There is no shortage of those today who claim that the entire theoretical conception of Marxism concerning the army and war — and the resulting struggle which the communists waged against the army and within it — is no longer valid at all. The supposed reason is that professional armies would today, as a general tendency, be preferred by the warlords over armies based on conscription.

However, this is a false alternative. In reality, it is utterly inconceivable today that a world war could be fought by professional armies alone: this would mean a return to feudal wars, in which two armies confronted one another — literally — face to face in a very limited corner of the world, and the army that first showed its back to the enemy lost. Feudal war aimed essentially at defending the still extremely limited development of the productive forces. Imperialist war, on the contrary, owing to the enormous development of the productive forces, aims at the conquest of ever new markets for its commodities — which is also a means of resolving the problems of overproduction typical of senile capitalism through the massive destruction of dead and living labour. To suppose, therefore, that modern wars can be waged solely with limited professional armies is to believe that imperialism can reduce its contradictions, that the various imperialisms can soften, if not indeed resolve, their mutual rivalry without having to resort to armed conflict and without making use of the military superiority afforded by the participation of the whole population in the direct clash. In other words, it means a return to Kautsky’s positions on super-imperialism, which have been decisively refuted by the dialectical development of the present mode of production.

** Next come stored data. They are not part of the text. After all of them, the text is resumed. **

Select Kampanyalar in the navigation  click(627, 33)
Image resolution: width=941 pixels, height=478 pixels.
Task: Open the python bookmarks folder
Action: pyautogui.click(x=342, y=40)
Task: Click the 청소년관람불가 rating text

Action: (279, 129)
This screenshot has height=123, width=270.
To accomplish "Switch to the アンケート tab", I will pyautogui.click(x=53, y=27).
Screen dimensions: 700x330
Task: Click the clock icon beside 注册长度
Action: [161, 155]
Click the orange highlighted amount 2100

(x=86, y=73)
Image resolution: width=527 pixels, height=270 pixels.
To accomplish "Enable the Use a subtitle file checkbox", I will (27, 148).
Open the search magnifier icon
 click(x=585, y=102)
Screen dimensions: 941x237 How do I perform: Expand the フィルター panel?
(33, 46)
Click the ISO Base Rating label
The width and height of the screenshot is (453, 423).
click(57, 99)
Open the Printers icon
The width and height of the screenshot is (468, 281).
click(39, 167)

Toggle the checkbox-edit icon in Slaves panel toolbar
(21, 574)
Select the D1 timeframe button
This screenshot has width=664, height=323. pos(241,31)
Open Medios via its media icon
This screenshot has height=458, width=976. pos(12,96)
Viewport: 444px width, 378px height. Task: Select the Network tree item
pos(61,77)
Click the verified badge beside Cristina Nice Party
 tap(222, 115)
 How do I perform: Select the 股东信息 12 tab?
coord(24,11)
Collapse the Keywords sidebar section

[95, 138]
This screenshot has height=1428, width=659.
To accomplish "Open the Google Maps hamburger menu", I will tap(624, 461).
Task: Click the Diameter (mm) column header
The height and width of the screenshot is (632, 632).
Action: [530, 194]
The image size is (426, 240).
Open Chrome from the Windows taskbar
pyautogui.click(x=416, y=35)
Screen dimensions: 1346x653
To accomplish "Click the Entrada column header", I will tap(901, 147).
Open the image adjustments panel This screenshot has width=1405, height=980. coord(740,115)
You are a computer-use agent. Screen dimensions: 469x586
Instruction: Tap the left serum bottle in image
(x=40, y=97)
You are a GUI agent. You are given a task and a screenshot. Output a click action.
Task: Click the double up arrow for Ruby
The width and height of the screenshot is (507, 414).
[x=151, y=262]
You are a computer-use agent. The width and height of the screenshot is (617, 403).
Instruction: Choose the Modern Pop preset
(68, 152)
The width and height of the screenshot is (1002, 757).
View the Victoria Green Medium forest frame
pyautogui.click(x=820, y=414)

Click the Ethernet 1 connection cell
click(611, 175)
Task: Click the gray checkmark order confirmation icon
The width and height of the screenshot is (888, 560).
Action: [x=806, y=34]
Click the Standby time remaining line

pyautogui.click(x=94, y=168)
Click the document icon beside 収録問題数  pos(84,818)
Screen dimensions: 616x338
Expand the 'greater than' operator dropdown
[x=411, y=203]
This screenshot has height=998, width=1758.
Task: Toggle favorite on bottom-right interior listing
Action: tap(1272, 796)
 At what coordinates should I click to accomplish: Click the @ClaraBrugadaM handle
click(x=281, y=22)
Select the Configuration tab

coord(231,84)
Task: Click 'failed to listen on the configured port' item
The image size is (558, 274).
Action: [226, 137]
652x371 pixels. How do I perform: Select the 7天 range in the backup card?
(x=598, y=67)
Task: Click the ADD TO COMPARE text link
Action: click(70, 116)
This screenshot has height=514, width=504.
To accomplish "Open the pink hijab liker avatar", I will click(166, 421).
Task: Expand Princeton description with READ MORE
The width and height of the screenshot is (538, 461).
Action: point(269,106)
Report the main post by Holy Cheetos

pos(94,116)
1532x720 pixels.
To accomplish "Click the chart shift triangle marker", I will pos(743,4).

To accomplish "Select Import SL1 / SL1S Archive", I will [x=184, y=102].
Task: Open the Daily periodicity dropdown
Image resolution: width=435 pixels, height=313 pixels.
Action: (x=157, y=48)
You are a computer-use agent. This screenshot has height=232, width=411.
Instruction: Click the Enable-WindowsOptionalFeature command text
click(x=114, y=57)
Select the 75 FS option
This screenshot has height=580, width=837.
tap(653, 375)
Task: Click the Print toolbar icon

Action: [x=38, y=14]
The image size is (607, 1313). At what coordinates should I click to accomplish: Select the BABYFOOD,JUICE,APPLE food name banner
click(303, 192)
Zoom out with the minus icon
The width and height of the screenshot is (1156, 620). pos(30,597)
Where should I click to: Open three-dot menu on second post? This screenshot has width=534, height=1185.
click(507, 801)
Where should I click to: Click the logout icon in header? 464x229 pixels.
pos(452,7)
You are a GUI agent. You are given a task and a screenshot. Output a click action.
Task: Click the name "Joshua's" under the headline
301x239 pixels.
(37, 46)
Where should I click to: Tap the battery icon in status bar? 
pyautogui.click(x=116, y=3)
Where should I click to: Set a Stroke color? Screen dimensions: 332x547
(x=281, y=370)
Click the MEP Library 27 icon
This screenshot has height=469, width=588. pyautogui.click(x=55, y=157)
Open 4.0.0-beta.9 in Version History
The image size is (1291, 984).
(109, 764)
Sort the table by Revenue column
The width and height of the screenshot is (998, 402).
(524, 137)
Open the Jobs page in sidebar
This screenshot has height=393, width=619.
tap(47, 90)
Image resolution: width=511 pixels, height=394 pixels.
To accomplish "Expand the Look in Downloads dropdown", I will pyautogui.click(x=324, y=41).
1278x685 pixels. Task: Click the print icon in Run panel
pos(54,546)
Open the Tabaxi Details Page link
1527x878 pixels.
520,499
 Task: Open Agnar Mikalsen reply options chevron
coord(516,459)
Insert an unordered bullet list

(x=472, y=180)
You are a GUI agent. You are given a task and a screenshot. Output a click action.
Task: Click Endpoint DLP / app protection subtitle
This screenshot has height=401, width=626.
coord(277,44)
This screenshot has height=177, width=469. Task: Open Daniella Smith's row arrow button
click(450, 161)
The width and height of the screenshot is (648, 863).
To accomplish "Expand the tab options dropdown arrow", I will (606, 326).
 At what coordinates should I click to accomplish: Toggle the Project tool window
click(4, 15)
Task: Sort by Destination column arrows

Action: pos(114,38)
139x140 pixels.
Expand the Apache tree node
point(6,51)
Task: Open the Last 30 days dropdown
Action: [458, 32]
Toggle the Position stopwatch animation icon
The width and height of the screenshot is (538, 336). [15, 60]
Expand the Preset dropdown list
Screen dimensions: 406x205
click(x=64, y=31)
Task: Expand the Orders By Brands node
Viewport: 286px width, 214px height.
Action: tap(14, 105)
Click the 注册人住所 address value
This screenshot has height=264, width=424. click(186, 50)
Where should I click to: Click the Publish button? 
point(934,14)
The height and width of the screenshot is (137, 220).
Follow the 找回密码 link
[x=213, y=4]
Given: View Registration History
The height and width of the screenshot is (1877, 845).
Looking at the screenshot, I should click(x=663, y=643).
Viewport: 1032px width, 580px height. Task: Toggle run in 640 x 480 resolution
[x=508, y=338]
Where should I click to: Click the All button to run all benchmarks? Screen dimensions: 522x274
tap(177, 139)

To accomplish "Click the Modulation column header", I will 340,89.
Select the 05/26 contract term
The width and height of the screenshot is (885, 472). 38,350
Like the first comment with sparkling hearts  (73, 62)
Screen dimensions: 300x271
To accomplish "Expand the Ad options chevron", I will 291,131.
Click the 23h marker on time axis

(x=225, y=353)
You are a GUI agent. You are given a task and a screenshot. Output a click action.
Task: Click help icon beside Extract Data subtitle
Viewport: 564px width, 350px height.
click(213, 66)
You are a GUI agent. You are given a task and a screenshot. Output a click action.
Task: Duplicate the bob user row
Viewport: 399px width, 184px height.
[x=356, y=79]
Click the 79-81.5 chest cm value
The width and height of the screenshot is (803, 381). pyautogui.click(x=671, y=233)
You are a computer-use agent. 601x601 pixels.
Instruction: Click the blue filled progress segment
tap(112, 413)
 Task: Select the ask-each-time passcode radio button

Something quite different is the creation, on the part of the bourgeoisie, of special units composed exclusively of mercenaries, which do not serve only in the event of an inter-imperialist conflict but above all for the maintenance of order and for counter-revolutionary repression within the individual countries. It is no accident that in periods when the thermometer of the class struggle is rising – and today we are seeing its first indications – there is a marked proliferation of precisely these special units. It is evident that the proletariat will find it very difficult to break up these formations from within, and will therefore have to confront them on a purely military level: at least in the most advanced capitalist countries, the revolution and the definitive establishment of the dictatorship of the proletariat will certainly be preceded by a long and bloody civil war, and this will set against one another, on one side, the armed ranks of the proletariat led by its own party and – on the opposite side of the front – among the other instruments of bourgeois preservation, various infamous Freikorps, mobilised to suppress it.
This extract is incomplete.